## REQUEST 1
From the text below on nuclear plant safety during natural disasters, list every U.S. nuclear plant mentioned by name.
## REQUEST 2
In the text below on nuclear plant safety during natural disasters, what did the NRC staff tell the Federal Subcommittee on Hydrology before the Fukushima event?

## TEXT
Sandy left a mess in New York, but the nuclear reactors in its wake remained safe. Photo courtesy of FEMA

Flooding can happen with or without storms, and U.S. plants are designed to and safely ride out significant events, such as when Fort Calhoun in Nebraska dealt with an overflowing Missouri River in 2011. Also in that year, Vermont Yankee remained safe as the Connecticut River valley suffered severe short-term floods from Hurricane Irene’s remnants.

Japan’s Fukushima Dai-ichi nuclear accident in March 2012 showed the world what flooding (in this case from a tsunami) can do to a reactor. The NRC’s learned several flooding-related lessons. from the accident. As a result of NRC direction, U.S. plants are using the latest software and technical know-how to re-analyze all flooding sources. This will help the NRC determine if the plants need to consider higher flooding water levels when establishing plans to stay safe. This effort has also examined existing flood protection and all plants have taken steps to confirm they can implement reliable flood safety plans. In the meantime, several plants have also chosen to enhance their flood protection.

An earthquake caused the tsunami that devastated Fukushima, and again U.S. plants are designed to stay safe in the face of quakes that affect their area. Virginia’s North Anna plant was hit by an August 2011 quake centered a short distance away. The earthquake was strong enough to be felt across the East Coast; it shook North Anna with a little more force than what the plant was originally designed to withstand. North Anna remained safe – multiple inspections showed the plant’s systems were undamaged. This was unsurprising, since plant systems are designed to withstand a combination of events that can exceed the forces generated by an earthquake alone.

As with flooding, the NRC has learned from Fukushima’s quake and other recent earthquakes, and we’re having every U.S. plant reanalyze earthquake hazards to see where enhancements might be needed. All the plants east of the Rockies have taken the first step in that process, and the other plants will do the same next March.

U.S. reactors are also designed for (and have safely survived) hazards such as tornadoes, droughts and other severe weather events. Even with all this preparation, Fukushima reminds us to prepare for the unexpected. The NRC’s approach here involves every U.S. reactor having additional portable systems to restore and maintain safety functions.

All of this work helps ensure the public stays safe when natural disasters strike that may impact U.S. nuclear power plants.

Looking For Better Ways to Determine Severe Weather Hazards

Thomas Nicholson
Senior Technical Advisor
Office of Nuclear Regulatory Research

 

The NRC staff evaluates flood hazards when we review applications for new nuclear facility sites. In addition, we re-examine flooding at operating nuclear power plants — a result of what we learned from the 2011 tsunami flooding at Fukushima Dai-ichi in Japan. These evaluations cover a range of flood events including extreme storms that produce intense local rainfall. The NRC works with other federal agencies to better understand events caused by severe weather as we develop ways to better evaluate possible flooding issues at these sites.

weatherBefore the Fukushima event, the NRC staff informed the Federal Subcommittee on Hydrology of the urgent need to update the National Weather Service’s reports for estimating extreme rainfall events. We use these reports as the basis for our flood design and protection studies. As a result, the subcommittee formed a task force and later the Extreme Storm Events Work Group. The work group is looking at the best practices being used to study extreme storms, and developing estimation procedures and guidance.

## AVAILABLE DATA

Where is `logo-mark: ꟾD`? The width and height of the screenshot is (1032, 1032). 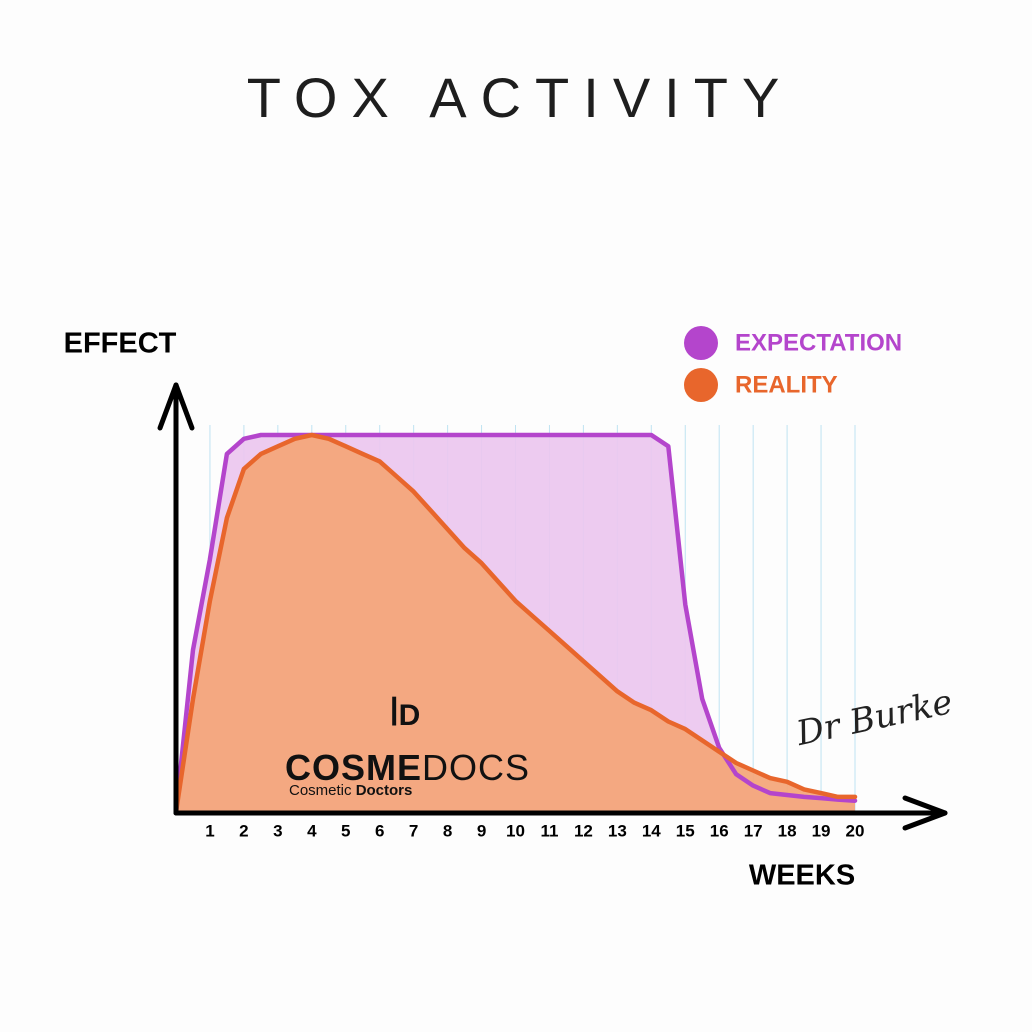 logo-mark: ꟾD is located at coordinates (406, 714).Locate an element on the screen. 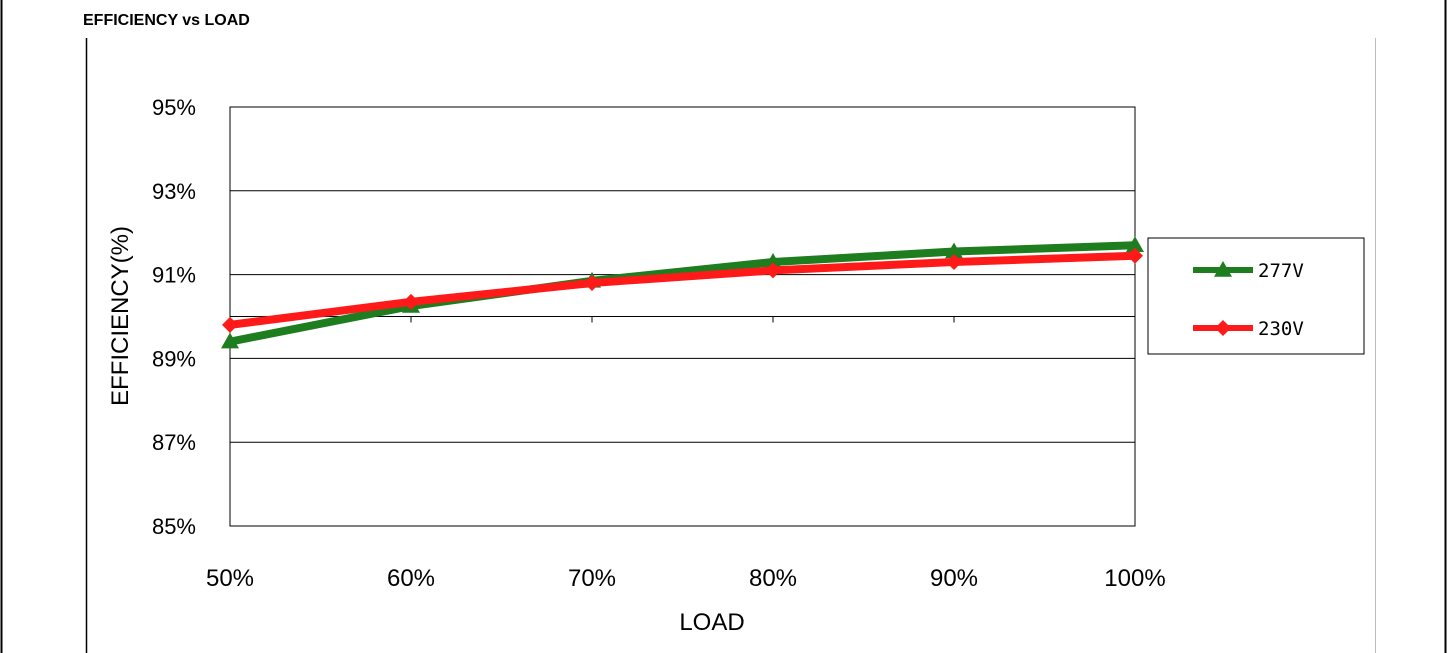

## ANSWER 1
Fort Calhoun (Nebraska), Vermont Yankee, North Anna (Virginia)

## ANSWER 2
That the National Weather Service's reports for estimating extreme rainfall events urgently needed updating.